• EXERCISE AIM: Everything before the line containing "5.1. Oyun Modları (142, 383)" stays out; print that line and all lines below it through the last, exactly.

++++++++++++++++++++

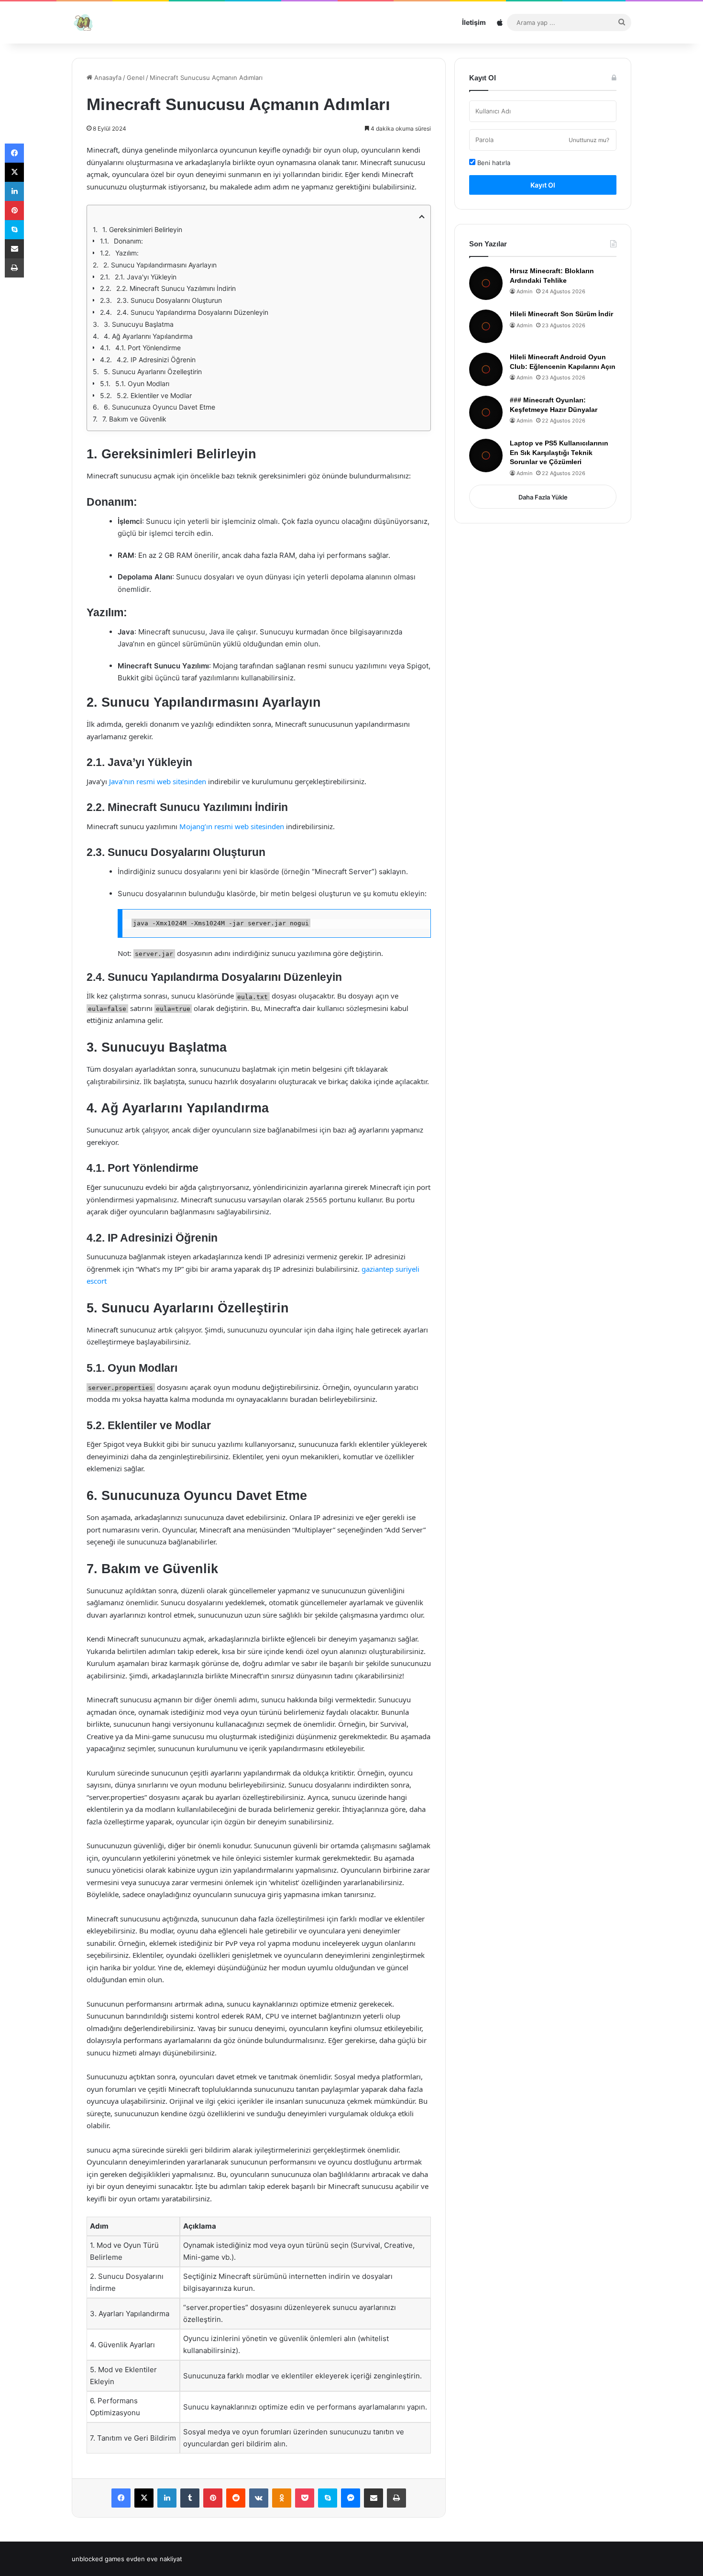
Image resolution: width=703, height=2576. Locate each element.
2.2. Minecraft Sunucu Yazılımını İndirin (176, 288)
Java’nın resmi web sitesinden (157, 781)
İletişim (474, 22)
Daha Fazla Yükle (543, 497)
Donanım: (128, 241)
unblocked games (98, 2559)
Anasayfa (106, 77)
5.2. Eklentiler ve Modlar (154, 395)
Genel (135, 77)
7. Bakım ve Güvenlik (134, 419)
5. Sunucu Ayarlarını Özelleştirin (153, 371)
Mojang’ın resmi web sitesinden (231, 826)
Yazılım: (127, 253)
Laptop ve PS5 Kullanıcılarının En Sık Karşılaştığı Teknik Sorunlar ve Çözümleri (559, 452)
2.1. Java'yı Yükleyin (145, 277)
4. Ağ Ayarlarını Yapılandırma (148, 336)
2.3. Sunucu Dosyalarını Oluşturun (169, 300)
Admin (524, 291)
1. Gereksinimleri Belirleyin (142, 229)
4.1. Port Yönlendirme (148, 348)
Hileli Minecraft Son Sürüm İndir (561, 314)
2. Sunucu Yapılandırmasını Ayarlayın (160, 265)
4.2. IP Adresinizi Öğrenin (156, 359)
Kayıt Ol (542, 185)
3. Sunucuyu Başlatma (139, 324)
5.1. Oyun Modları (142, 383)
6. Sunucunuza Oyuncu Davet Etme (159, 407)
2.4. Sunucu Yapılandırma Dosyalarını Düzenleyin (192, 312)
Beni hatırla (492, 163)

++++++++++++++++++++

• EXPECTED ANSWER:
5.1. Oyun Modları (142, 383)
6. Sunucunuza Oyuncu Davet Etme (159, 407)
2.4. Sunucu Yapılandırma Dosyalarını Düzenleyin (192, 312)
Beni hatırla (492, 163)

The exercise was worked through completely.